What is needed:
Please pick out every line in the records below that contains the string "Viewport" and copy each of those lines in full.

━━━ Listed records ━━━

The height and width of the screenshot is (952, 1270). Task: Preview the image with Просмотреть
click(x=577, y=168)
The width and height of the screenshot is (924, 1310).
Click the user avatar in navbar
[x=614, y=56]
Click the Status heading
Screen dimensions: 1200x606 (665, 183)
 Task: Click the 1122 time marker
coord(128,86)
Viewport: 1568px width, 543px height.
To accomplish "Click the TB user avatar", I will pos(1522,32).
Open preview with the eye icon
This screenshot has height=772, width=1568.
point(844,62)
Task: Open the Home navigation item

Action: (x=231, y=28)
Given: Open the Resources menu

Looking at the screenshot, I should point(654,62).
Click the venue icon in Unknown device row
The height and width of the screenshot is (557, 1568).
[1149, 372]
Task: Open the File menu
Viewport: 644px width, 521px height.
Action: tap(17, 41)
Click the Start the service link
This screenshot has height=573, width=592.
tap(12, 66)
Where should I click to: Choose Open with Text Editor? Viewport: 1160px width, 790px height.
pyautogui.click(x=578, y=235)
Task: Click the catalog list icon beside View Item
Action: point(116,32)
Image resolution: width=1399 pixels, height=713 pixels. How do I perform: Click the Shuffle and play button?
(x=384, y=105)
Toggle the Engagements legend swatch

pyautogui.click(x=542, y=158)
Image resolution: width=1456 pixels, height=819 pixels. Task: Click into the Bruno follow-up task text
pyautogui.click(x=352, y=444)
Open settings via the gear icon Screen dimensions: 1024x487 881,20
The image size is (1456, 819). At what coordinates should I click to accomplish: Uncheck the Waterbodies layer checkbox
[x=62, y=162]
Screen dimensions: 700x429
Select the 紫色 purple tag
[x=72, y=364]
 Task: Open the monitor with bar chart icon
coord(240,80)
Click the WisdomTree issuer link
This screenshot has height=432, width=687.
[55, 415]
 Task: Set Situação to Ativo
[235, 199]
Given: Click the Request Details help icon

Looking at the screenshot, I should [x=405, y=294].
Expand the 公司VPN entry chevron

━━━

Task solution:
Viewport: 1568px width, 543px height.
Viewport: 644px width, 521px height.
Where should I click to: Choose Open with Text Editor? Viewport: 1160px width, 790px height.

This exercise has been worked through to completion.